I learned quickly that it is not easy to get a massive pile of wood, no matter how much oil had been poured on it, to light. For what felt like an eternity, but was only about a minute in actuality, the wood would not light. The only light shining through the darkness was from the torches, which scattering little embers in the wind as they crackled and struggled to light the bonfire. Then a hiss, then a spark, then the smell of burning.

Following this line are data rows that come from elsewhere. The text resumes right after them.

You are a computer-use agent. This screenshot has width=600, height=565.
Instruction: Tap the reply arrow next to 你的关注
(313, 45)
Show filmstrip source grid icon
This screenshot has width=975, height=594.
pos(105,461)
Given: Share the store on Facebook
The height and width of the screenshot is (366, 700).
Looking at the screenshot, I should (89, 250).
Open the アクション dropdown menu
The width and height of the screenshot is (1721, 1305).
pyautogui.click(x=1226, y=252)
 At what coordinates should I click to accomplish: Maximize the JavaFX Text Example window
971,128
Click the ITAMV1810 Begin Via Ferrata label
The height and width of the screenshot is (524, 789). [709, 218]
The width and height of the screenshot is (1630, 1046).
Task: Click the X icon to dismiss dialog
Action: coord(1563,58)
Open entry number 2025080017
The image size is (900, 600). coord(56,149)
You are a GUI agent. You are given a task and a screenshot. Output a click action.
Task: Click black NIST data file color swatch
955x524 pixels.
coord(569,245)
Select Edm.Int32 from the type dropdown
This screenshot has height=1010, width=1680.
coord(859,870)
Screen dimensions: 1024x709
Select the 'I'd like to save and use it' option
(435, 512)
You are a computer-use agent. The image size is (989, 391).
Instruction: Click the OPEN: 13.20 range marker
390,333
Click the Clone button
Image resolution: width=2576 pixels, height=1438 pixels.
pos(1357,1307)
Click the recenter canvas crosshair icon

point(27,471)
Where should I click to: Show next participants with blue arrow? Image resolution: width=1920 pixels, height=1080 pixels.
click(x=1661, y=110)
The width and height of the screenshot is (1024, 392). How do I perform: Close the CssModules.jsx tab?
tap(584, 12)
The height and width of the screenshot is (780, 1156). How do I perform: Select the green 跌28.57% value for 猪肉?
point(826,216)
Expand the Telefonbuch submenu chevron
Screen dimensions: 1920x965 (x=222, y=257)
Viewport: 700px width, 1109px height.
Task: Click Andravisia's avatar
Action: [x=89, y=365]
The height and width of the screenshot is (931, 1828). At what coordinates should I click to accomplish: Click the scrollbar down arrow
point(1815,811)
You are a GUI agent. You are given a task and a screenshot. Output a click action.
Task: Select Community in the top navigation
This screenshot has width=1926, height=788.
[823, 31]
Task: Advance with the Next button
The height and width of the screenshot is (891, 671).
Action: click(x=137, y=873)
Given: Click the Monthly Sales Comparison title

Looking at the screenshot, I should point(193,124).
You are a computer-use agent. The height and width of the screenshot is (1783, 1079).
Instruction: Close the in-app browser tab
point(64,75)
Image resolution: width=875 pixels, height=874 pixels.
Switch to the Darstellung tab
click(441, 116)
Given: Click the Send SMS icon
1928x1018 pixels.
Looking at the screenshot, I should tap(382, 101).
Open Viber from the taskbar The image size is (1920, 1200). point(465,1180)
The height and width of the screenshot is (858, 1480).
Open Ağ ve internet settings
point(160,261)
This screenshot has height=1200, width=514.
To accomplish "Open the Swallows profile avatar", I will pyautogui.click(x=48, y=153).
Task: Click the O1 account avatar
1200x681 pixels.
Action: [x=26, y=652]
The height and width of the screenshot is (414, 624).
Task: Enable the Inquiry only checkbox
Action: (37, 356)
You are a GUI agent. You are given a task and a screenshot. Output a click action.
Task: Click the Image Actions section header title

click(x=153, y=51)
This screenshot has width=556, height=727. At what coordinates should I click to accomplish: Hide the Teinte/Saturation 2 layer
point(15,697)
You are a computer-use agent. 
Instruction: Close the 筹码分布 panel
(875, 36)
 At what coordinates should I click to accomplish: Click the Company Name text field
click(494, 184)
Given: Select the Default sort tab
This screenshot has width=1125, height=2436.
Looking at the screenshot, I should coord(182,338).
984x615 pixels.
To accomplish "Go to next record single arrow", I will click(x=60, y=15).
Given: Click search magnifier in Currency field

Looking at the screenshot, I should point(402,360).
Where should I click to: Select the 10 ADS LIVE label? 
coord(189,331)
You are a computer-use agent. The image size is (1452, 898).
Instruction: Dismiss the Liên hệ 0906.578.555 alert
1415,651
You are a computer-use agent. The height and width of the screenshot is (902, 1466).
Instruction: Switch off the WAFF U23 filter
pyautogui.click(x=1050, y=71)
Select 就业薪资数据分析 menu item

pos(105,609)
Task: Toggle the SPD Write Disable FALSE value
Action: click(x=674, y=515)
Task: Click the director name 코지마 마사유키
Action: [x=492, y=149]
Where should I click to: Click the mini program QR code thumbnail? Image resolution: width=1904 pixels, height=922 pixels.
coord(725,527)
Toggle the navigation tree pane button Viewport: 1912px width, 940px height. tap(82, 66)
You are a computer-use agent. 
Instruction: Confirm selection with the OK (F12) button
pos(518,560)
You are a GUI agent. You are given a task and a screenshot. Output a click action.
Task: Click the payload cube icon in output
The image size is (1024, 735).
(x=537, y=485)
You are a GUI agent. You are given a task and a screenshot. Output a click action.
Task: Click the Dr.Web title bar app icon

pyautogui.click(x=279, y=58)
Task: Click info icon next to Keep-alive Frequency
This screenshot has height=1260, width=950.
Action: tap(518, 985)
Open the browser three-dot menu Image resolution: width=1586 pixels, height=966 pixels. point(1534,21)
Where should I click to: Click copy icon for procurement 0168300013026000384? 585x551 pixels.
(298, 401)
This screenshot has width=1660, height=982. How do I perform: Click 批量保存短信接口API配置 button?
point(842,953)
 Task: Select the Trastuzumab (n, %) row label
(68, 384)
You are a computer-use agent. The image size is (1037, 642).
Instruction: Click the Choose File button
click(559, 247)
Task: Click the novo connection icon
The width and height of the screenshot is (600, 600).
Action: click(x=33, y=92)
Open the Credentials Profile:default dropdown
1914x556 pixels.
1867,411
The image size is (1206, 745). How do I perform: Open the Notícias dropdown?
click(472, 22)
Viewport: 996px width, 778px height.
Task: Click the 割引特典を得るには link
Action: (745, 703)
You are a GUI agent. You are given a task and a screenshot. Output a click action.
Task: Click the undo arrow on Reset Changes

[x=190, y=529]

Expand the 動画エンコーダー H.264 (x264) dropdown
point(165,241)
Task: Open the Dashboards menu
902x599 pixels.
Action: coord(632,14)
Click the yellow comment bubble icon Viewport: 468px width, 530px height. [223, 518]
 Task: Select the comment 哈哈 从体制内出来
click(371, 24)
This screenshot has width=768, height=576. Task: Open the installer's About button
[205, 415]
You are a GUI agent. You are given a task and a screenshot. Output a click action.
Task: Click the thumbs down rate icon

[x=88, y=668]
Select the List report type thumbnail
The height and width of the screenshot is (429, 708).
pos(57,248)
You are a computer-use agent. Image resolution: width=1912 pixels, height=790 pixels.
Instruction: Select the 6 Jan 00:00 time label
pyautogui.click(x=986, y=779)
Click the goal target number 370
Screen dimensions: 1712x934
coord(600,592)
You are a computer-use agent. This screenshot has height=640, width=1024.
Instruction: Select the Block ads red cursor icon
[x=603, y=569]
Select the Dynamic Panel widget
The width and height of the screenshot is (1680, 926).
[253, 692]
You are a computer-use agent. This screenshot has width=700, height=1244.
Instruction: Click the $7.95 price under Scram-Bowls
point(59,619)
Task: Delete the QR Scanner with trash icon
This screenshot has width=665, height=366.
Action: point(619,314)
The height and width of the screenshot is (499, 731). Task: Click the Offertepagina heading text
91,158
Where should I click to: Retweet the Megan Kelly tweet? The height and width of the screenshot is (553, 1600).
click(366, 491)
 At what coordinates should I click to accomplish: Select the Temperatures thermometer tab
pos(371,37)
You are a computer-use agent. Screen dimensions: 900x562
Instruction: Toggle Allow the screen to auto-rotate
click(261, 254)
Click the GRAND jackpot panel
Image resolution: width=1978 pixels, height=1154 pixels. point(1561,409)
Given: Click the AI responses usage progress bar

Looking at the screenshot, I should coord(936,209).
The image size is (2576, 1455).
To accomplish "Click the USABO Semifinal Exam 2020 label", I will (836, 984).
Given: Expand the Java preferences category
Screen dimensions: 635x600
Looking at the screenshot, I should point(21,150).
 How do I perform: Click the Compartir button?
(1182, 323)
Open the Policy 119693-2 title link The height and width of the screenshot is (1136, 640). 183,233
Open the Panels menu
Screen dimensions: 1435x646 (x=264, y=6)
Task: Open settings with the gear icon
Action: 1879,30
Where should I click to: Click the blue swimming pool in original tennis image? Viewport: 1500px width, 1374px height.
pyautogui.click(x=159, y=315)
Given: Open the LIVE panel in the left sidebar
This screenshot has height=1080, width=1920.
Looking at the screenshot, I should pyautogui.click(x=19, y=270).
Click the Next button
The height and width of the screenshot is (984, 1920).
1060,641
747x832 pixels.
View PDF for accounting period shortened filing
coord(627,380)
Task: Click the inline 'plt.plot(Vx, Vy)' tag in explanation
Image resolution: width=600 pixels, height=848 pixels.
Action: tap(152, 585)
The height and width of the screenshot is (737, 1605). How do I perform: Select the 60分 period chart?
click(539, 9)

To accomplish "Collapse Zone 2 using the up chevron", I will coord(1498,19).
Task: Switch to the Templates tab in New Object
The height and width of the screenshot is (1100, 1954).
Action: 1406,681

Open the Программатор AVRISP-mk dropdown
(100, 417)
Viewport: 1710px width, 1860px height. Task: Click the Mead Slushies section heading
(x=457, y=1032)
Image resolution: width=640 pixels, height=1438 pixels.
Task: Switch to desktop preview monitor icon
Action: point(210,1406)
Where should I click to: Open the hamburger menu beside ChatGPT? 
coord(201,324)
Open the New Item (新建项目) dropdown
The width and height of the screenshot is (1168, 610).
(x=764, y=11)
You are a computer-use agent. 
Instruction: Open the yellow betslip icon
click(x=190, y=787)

Then with a roar the fire came rushing over the wood. Tendrils of smoke entering my nose, my mouth, my ears, so much smoke you could barely see your hand in front of your face. Then the smoke began to rise and the catalyst of teary eyes and smokey blindness was revealed. The fire seemed hungry, reaching madly for what it could be. As if trying to escape the prison of wood it had been constrained to. It seemed conscious. The flames twisting and turning as the seconds ticked by, even time getting lost in flame. The noise and chatter of the world was drowned out as the music of the fire’s random, manic movements rang clear and true as it scaled the bonfire. My family sat silent. The younger generation watching in awe totally unaware of the danger, and seeing as children do, only the beauty of the fire. The older generation was suddenly wrapped in memories of what once was and what will one day be again. Yet fire, ignorant of its human spectators, continued to wind and burn in a ferocious beauty. The size of the flame became magnificent and as I sat there and stared up at the sky, now streaked with flames, I felt proud. I felt as Alexander The Great must have after bringing the Persian Empire to its knees. I felt as Charlemagne must have after conquering and converting the Lombard Empire. This fire, it was mine. I helped to create the great fiery stallion raging around the wood in front of me. Yes, I no longer had control of it, but I brought it back. Back from wherever fire resides before it bounds into existence. Something so ancient it dates back to the second God said “Let there be light”. I was the one who brought it back, but the fire didn’t care. It was consumed with one desire, the desire to expand, to spread to places it was not yet welcome though one day would consume nonetheless. It leapt out of the lighter and onto my torch. It sprinted from my torch to the wood, and now it was trying to reach the sky.

Humanity sees fire as something that should be left alone, to guard against, or to use for personal gain. Sherman used it to cripple the South and win the civil war. The Mongols used it to raze entire cities to the ground. The Russians used fire to burn their cities to the ground so Napoleon would starve, but fire is not for destruction, it is merely misused to satiate humanities desire for power. Fire is a life bringer. Fire brought unity to my family, an old way of life that lay dormant, not forgotten but gone, rose to fill us once again when the flames leapt, and the fire raged, and the wood crackled, and the pillars fell, and the embers smoldered. That bonfire, the fire that was built and started by us, did more than my family could ever do for itself. More than any family could ask for. It brought us together, for one simple night of laughter, joy, and somewhat senseless revelry it seemed as though the only chaos, the only discord, and the only destruction lay in the euphony of the crackling roar of the beautifully frightening inferno. Contained for the time being, but longing to be free to spread wherever the wind takes it.